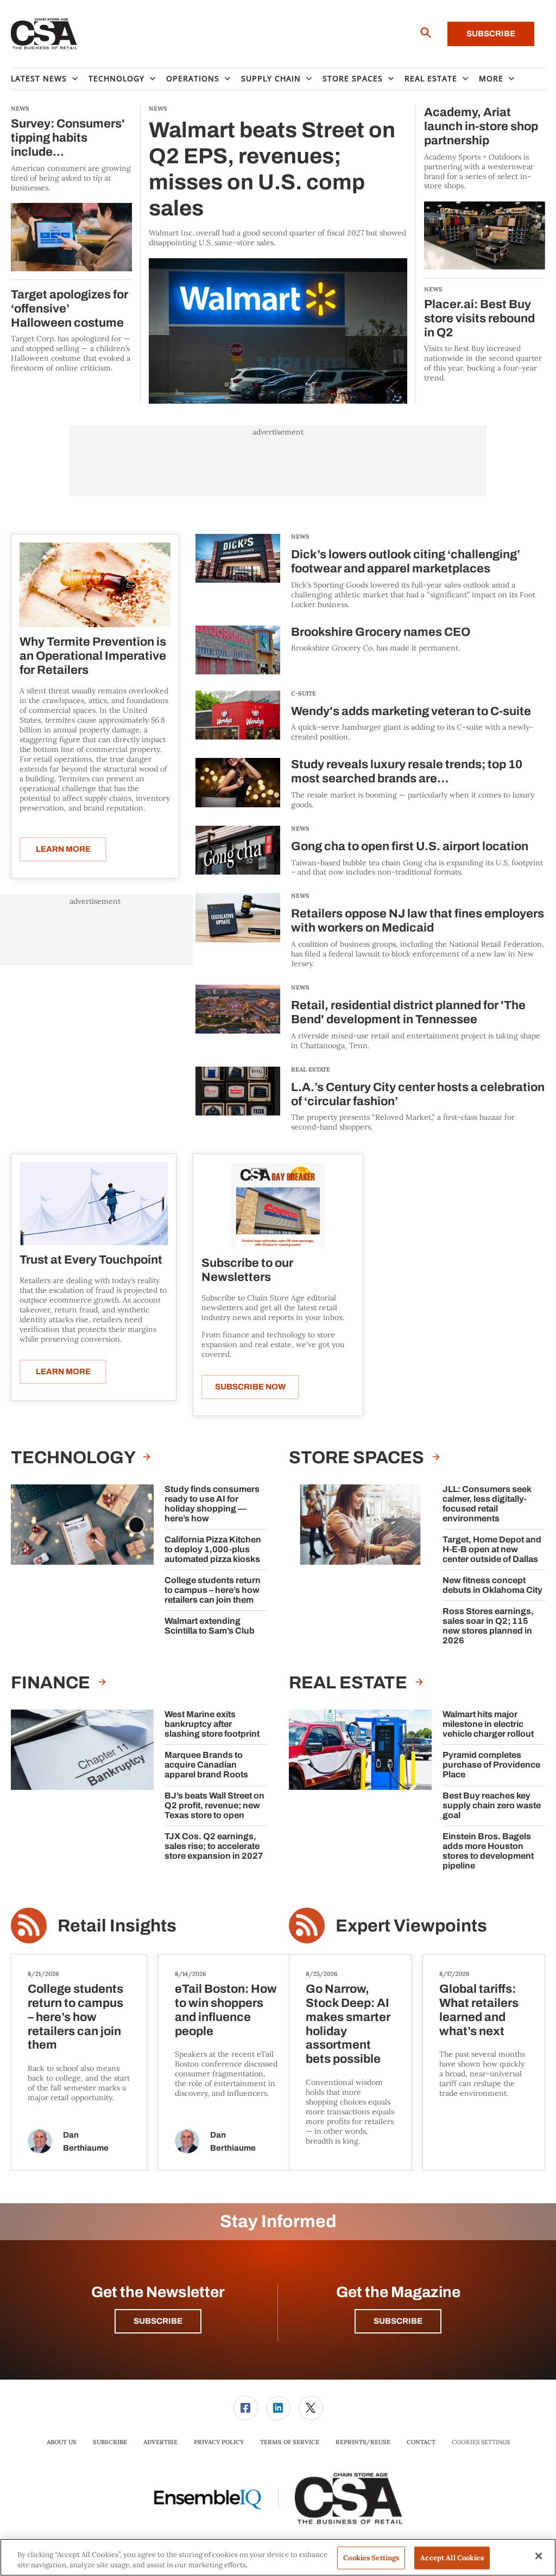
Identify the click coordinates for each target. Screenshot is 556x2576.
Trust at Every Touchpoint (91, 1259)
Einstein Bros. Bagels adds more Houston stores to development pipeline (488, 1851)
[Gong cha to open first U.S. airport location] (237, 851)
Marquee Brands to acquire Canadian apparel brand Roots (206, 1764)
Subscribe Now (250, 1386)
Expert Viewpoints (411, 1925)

○ ○ ○ ○ ○ ○ ○

_Activity_. Please set down exactly the lines running from the one with "Einstein Bros. Bagels" to the last line of the entries above, both of them included, and no others.

_Completed task_.
Einstein Bros. Bagels adds more Houston stores to development pipeline (488, 1851)
[Gong cha to open first U.S. airport location] (237, 851)
Marquee Brands to acquire Canadian apparel brand Roots (206, 1764)
Subscribe Now (250, 1386)
Expert Viewpoints (411, 1925)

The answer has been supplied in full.